The cottonwood that stood on the crest of the hill kept watch over the young boys. A few early blackberry canes crept among the bracken and wild wheat that covered the hill.
In time past, fast moving water had cut a stream bed at the foot of the hill. Not only did it give cool clear water to drink and salmon to catch in the fall, it also kept the milk cows from wandering too far from the house and barn.
“Over here on this side of the stream is the perfect place for the fort,” said Freddy, being three years older, he knew everything.
Even though the boys had to share with the small herd of sheep their dad kept as meat for the winter, it was near enough, yet far enough from their home.
The cows sometimes did double duty, letting let the family know if coyotes were lurking around trying for a stray sheep. They were almost better guardians than the dogs that followed the boys.
“Let’s start building right now,” cried Freddy catching his second wind. He jumped up, from his spot by the small fir tree, picked up a board and drove it into the dry earth that they were sitting on. “We’ll build it right here,” he said, and began to pace off the size of the new fort.
George and Freddy worked the rest of the day, and slowly the fort began to take shape. George being younger was not good at hammering nails.
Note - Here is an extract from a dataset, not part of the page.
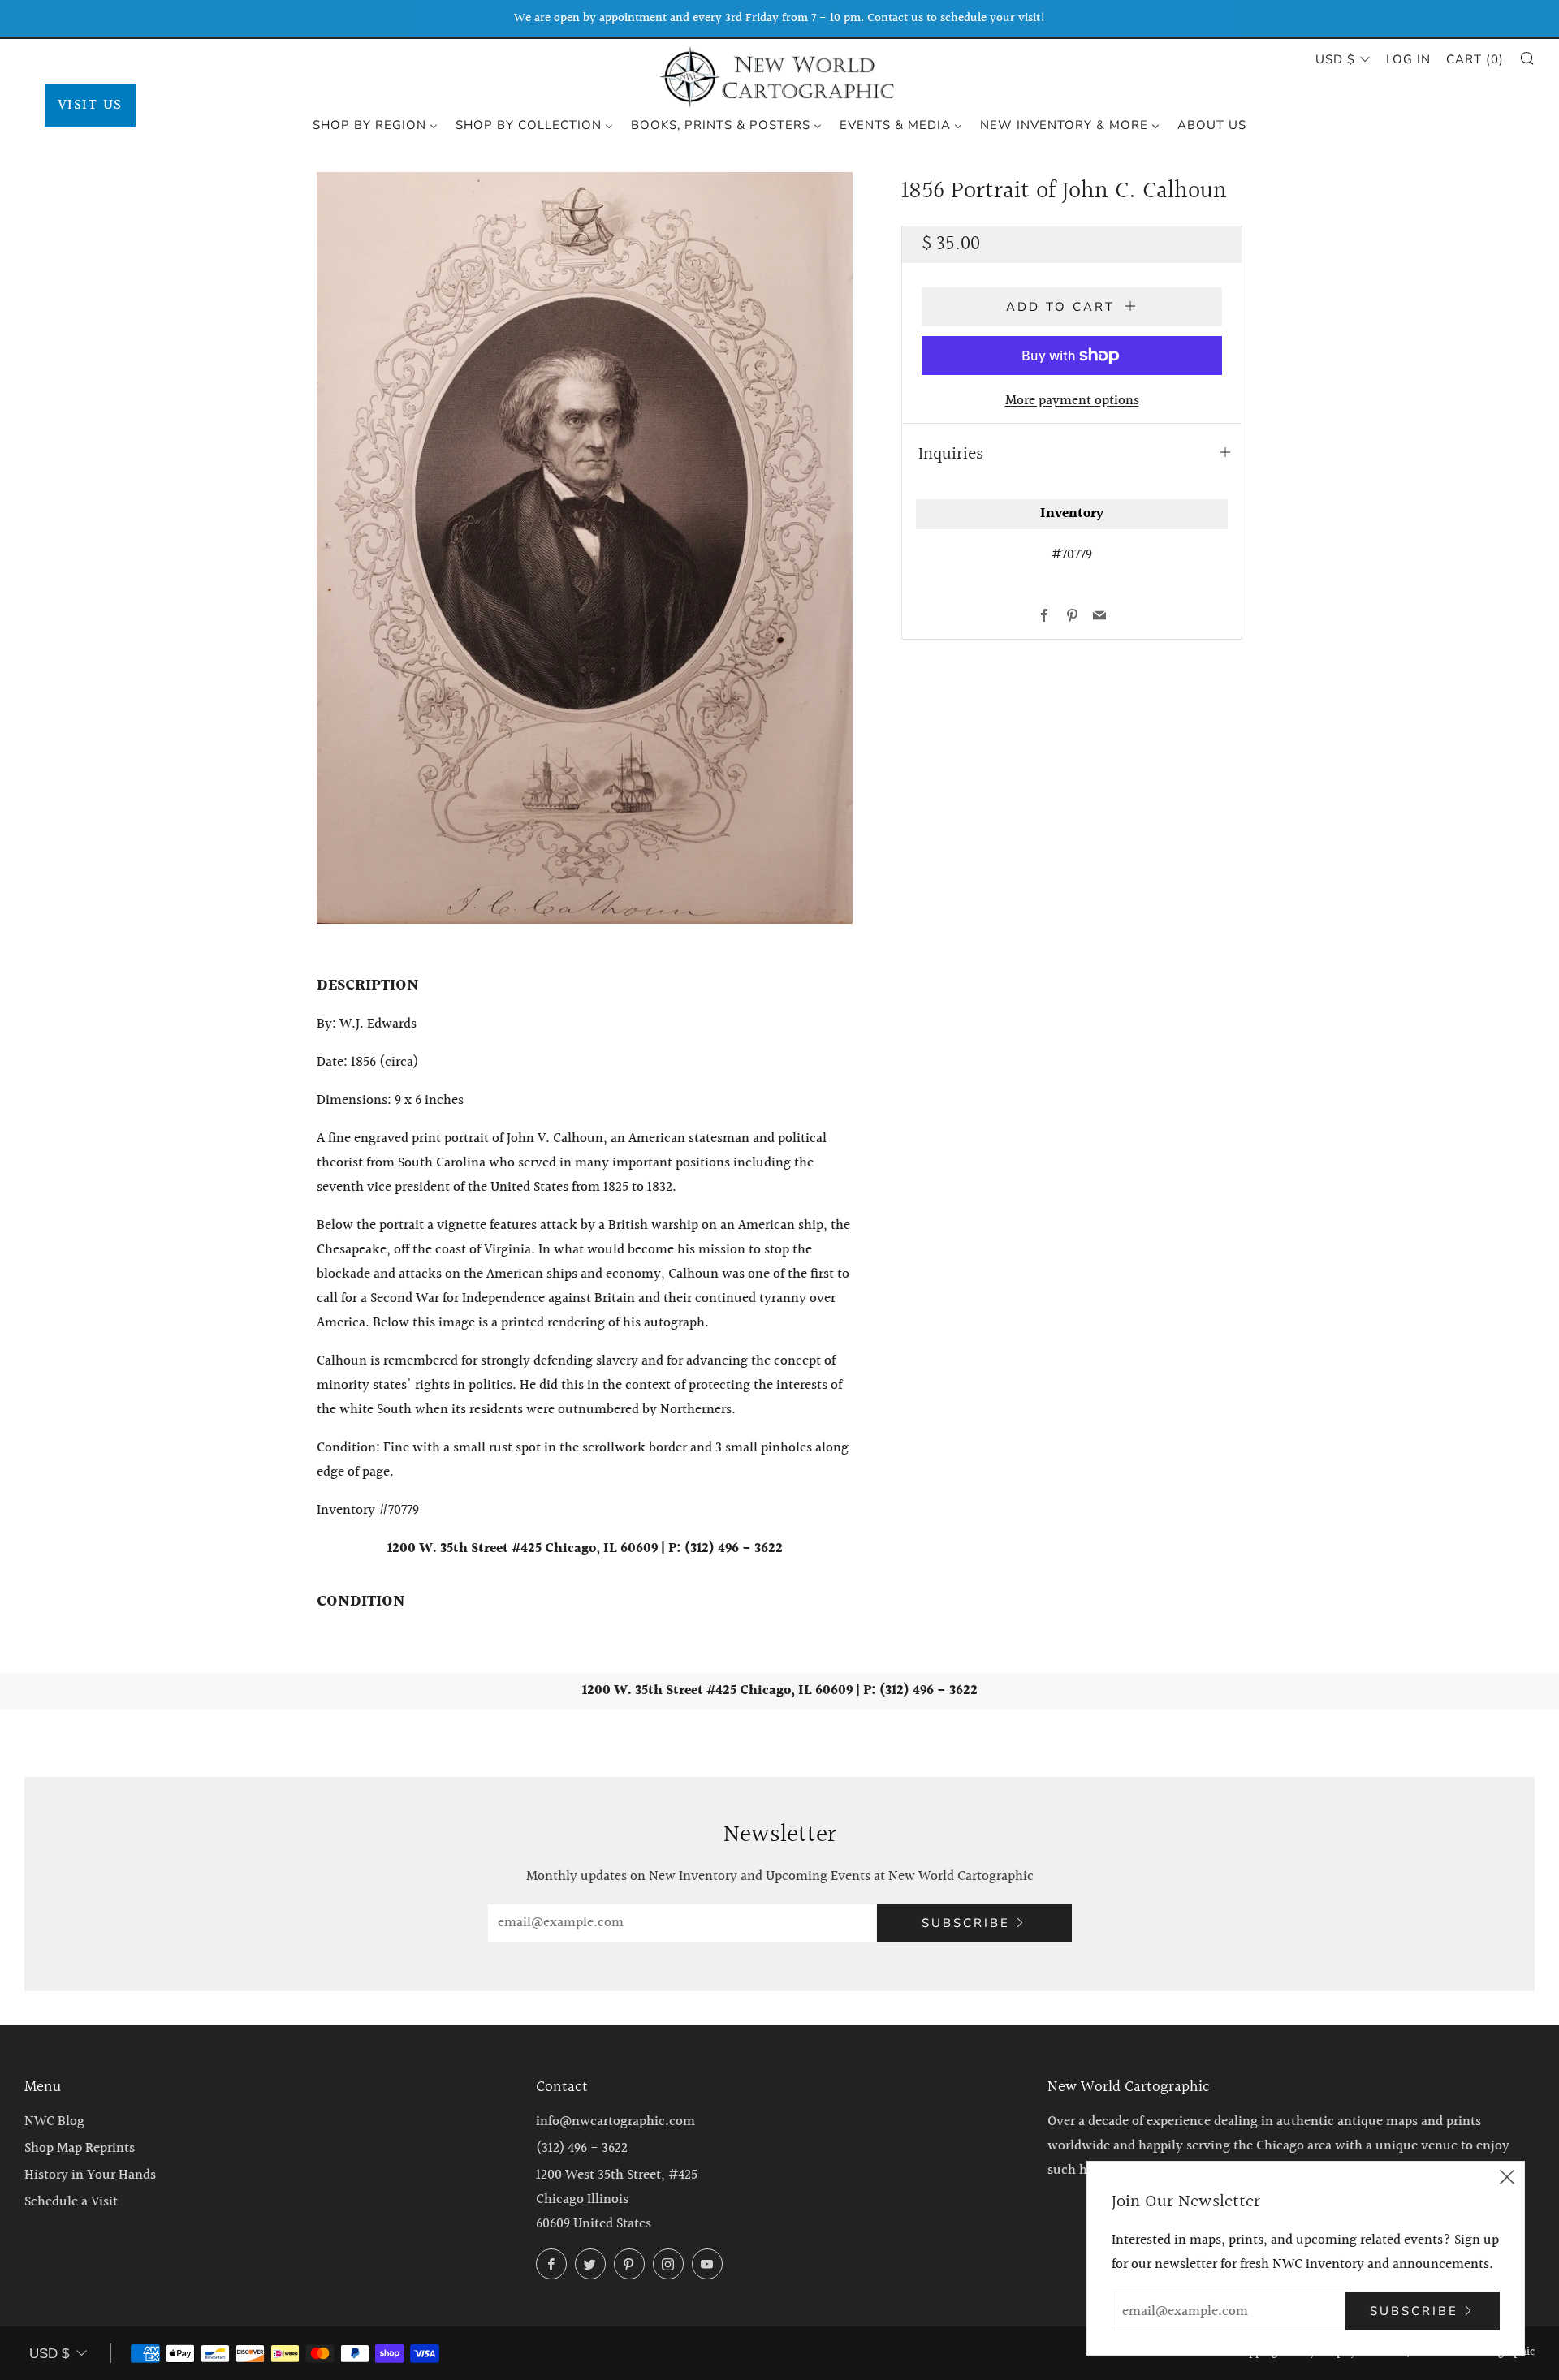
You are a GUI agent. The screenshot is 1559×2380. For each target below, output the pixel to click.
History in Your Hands (90, 2175)
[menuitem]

But he could hold the other end of the board while Freddy sawed, and he ran and fetched for his older brother. He knew he was helping build too.
When they heard their mother calling them for the evening meal, they both gave a satisfied sigh of accomplishment as they dropped their tools and ran towards home.
“I’m hungry enough to eat an elephant!” laughed Freddy as they sloshed across the creek. That’s what their older bother Eric always said in earlier days when all three boys would race back to the house for supper. Eric didn’t play with them much anymore though, he was seven years older than Freddy and had chores around the farm, and besides, he said he was too old for childish play; he had grownup things to do.
Freddy and George missed him a lot.
One day when the fort was almost finished George came running pell-mell across the cow pasture and splashed his way across the stream.
“Freddy, come quick, see what’s on the road. You’re not going to believe it!”
The boys scrambled back through the field, across the stream, over the road and there in the ditch were two dead, partly eaten, sheep.
“We have to get pa right away; I think these are our sheep that the coyotes got. He’s going to be madder ‘n a wet hen! You go get him George, I’ll wait here and keep the crows away.”